Aggregate at the team level. The metric is the median total switch-cost minutes per engineer per week by tool.

This catches the shadow tax of the tool. A tool that is fast at the moment of suggestion but produces code that requires the engineer to drop into the docs, the GitHub issues, or a Slack channel to understand is moving cost out of the IDE and into the calendar. The Pragmatic Engineer 2026 AI Tooling Survey found that engineers using AI heavily reported a 1.5 to 3 hour weekly shadow tax. Pilots that do not measure it underweight a real cost.

5. Code-survival rate at 30 days#

Tag every PR merged during the pilot with the tool used. At day 30 after merge, query for the percentage of lines from each PR that still exist unchanged in main. The metric is the survival rate by tool.

This catches the case where a tool produces code that ships but gets rewritten. A tool with high acceptance and low survival is producing slop. A tool with lower acceptance and high survival is producing more durable code per accepted suggestion.

Tracking this requires a git-history query. The tooling for it is one small script; jscpd-history, git-blame, or a Python script using GitPython all work.

The combined score#

After 4 weeks, you have five numbers per tool. Normalize each to a 0-100 scale (best observed is 100, worst is 0) and average. The tool with the highest combined score wins your pilot.

The vendor will not lead with these numbers. Some of them, the vendor cannot produce because they require data only your team has (your file paths, your reviewer comments, your PR history). The combined score is defensible because every input is something your engineering leadership team can verify independently. It is also defensible because the inputs are tied to the work the team actually does, not to a benchmark task that may or may not look like your codebase.

What to do this week#

If you are evaluating an AI coding tool in the next 90 days, do not run a free trial without a measurement framework. Pick the 5-8 representative tasks. Decide which engineers will participate. Set up the tracking spreadsheet.
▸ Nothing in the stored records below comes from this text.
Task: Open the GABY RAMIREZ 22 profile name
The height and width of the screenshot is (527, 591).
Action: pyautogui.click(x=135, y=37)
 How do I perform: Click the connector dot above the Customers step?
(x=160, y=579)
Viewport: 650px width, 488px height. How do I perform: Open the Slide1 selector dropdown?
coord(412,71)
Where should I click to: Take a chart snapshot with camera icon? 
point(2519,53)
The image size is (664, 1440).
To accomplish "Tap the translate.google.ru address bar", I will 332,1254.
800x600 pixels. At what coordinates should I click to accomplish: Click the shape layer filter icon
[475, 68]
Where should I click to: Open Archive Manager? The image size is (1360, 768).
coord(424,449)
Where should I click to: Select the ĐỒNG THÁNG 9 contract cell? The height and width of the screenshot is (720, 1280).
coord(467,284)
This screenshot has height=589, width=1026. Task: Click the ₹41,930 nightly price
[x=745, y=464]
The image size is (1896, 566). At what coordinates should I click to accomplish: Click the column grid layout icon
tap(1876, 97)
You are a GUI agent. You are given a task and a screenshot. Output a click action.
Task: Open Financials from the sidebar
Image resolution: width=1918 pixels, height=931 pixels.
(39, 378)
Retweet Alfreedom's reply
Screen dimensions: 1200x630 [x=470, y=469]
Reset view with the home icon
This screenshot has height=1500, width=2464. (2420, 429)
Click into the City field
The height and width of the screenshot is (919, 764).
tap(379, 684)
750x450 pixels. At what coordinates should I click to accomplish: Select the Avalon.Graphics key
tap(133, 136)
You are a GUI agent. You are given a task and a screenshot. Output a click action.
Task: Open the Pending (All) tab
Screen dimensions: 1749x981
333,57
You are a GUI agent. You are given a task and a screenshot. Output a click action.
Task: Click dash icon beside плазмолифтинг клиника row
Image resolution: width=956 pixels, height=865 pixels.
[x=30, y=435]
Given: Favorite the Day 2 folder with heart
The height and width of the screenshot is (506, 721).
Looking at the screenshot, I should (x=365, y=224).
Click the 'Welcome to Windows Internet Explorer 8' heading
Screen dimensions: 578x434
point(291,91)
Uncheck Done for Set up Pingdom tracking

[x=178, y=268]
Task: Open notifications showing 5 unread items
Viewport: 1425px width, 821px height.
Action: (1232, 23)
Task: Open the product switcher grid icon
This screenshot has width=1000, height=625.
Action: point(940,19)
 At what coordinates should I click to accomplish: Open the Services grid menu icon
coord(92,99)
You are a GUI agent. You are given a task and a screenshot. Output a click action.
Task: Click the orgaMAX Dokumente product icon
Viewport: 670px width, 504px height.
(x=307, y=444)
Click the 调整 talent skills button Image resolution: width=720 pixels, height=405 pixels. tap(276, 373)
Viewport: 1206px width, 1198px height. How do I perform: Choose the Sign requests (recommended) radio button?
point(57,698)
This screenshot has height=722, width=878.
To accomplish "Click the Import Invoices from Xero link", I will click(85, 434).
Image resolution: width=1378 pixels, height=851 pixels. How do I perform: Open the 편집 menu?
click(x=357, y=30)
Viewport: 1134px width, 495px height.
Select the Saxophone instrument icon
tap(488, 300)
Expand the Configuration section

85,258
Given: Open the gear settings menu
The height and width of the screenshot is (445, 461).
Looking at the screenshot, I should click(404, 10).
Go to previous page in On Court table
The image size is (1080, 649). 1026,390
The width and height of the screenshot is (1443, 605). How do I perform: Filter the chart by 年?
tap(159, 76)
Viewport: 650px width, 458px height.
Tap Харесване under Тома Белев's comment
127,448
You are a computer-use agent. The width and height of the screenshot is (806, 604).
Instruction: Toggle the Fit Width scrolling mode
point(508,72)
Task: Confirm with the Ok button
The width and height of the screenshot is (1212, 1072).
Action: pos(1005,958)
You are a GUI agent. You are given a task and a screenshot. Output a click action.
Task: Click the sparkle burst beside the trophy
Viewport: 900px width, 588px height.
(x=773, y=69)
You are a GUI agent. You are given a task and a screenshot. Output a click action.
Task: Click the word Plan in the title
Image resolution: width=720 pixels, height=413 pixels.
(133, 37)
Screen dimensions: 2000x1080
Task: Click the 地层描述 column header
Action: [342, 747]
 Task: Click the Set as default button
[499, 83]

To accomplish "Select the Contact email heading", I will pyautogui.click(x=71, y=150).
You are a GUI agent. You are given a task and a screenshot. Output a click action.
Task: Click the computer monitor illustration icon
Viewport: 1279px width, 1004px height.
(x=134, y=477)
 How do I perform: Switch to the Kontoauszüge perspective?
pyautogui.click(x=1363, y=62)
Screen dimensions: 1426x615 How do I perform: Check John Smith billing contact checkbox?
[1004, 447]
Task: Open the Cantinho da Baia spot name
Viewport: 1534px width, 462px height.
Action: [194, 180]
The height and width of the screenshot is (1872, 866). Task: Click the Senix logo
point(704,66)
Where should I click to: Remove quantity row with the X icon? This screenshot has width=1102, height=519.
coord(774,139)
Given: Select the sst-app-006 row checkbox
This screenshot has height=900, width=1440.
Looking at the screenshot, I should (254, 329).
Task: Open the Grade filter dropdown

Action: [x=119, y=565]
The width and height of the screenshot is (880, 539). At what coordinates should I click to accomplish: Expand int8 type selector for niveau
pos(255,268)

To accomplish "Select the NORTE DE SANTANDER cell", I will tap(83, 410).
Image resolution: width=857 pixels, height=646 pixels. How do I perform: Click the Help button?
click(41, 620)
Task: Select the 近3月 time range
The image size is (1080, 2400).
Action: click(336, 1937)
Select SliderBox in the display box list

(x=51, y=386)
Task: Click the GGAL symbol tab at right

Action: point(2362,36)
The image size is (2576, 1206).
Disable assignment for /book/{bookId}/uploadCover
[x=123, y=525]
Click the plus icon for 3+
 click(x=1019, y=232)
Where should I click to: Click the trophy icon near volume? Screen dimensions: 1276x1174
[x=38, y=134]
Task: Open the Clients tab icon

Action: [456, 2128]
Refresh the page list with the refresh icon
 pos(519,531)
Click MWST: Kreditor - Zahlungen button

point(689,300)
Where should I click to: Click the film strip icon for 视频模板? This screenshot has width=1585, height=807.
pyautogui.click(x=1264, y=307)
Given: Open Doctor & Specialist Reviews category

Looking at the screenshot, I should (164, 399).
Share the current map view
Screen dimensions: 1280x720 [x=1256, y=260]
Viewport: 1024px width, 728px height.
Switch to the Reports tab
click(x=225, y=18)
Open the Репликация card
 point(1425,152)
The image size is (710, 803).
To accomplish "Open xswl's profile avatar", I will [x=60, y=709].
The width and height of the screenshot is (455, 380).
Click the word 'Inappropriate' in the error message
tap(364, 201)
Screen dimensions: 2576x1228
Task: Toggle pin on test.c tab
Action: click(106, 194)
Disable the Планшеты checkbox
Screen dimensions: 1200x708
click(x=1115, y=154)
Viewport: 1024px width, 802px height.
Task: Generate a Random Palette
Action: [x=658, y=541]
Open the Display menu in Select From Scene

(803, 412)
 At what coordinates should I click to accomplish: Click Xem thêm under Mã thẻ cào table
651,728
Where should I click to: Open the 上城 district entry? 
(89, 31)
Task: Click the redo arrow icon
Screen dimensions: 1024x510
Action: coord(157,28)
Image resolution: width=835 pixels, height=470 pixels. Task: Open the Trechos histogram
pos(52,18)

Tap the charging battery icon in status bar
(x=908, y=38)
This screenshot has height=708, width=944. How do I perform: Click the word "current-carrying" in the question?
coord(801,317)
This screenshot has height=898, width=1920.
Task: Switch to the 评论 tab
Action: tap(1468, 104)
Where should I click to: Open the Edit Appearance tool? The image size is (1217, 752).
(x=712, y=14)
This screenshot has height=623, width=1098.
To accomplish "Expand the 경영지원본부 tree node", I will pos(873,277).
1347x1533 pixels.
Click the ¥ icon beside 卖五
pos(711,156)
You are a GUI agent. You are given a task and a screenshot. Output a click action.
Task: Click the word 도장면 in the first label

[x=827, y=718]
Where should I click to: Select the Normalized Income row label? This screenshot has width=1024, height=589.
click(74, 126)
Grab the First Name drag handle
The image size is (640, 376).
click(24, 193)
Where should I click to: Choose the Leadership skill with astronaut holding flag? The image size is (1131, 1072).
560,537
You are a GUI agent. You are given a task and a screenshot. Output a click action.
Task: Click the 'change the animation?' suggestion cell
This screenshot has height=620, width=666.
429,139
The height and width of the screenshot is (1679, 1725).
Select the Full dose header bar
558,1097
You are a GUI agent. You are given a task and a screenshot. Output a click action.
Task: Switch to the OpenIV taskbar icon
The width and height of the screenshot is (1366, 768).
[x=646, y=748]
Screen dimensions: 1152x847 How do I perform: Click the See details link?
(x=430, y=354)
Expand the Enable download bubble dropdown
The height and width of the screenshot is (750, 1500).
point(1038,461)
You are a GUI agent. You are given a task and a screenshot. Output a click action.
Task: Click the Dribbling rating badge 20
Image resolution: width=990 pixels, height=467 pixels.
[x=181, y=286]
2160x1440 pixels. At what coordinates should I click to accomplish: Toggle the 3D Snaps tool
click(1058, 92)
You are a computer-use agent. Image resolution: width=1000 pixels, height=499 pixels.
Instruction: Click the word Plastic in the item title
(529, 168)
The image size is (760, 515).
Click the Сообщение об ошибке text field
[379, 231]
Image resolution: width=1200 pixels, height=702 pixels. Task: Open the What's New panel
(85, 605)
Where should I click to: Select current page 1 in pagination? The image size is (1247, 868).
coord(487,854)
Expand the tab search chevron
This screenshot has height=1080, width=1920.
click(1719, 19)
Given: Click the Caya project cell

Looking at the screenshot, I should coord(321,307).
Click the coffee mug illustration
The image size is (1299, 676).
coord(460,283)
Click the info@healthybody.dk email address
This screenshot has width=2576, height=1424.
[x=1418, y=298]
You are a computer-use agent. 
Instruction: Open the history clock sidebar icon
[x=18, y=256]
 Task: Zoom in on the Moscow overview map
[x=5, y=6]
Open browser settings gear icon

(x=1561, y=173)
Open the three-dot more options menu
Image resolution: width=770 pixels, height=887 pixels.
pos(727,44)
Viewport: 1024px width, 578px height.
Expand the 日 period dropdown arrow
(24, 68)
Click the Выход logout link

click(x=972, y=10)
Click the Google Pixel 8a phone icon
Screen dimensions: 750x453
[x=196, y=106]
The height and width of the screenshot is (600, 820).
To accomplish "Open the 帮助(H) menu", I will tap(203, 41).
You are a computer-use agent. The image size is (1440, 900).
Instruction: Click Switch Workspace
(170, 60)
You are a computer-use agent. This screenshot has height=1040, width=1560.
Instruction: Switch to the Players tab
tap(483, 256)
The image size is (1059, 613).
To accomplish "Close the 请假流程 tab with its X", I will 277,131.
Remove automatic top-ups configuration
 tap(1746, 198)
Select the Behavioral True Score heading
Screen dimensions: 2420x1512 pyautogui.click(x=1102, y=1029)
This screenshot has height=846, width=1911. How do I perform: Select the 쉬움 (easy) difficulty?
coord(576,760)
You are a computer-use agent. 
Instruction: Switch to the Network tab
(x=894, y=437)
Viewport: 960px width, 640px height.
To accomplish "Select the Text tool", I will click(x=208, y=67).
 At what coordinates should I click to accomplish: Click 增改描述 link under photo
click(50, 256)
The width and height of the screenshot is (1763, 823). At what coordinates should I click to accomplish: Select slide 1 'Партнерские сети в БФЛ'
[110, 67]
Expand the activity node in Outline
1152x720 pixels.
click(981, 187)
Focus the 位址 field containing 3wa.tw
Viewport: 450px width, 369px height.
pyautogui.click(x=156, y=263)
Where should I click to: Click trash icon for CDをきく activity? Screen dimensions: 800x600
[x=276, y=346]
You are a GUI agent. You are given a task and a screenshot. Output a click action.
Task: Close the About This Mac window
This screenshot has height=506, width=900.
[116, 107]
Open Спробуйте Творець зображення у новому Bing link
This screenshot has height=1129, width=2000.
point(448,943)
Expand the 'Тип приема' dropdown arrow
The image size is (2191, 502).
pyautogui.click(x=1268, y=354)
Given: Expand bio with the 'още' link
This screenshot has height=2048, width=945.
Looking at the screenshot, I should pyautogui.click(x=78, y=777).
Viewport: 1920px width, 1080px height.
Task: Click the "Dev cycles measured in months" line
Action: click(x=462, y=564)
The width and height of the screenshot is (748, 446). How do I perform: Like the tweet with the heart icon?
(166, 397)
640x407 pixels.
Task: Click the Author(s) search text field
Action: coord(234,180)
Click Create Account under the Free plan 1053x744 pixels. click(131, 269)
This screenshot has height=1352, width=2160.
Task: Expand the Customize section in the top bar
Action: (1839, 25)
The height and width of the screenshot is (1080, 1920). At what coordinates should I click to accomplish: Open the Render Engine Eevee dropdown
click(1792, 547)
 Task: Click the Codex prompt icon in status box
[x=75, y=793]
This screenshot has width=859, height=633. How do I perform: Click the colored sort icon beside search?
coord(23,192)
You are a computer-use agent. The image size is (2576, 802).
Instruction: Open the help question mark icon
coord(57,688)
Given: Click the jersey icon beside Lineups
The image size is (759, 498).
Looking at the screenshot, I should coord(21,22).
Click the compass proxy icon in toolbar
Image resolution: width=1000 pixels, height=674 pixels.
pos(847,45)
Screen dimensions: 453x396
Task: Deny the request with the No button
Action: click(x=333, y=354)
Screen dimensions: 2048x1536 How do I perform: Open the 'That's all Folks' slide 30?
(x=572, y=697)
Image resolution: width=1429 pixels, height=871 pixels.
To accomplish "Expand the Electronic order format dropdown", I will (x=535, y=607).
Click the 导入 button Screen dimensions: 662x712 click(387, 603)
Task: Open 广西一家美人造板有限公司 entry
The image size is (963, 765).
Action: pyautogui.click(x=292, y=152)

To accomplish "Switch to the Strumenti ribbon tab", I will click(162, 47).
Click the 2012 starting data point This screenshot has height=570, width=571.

Then start the trial with the metrics in place.

If you are already inside a pilot and have not been measuring these, you can start the measurement framework today and run it for 2 more weeks. Two weeks of data on the full framework is more useful than 8 weeks of acceptance-rate data.

The vendors all want a fast decision based on the easiest metric. The framework above forces a slower decision based on the metrics that matter. The slower decision saves you from the cost of switching tools 9 months from now when the acceptance-rate number turned out to be the wrong thing to optimize.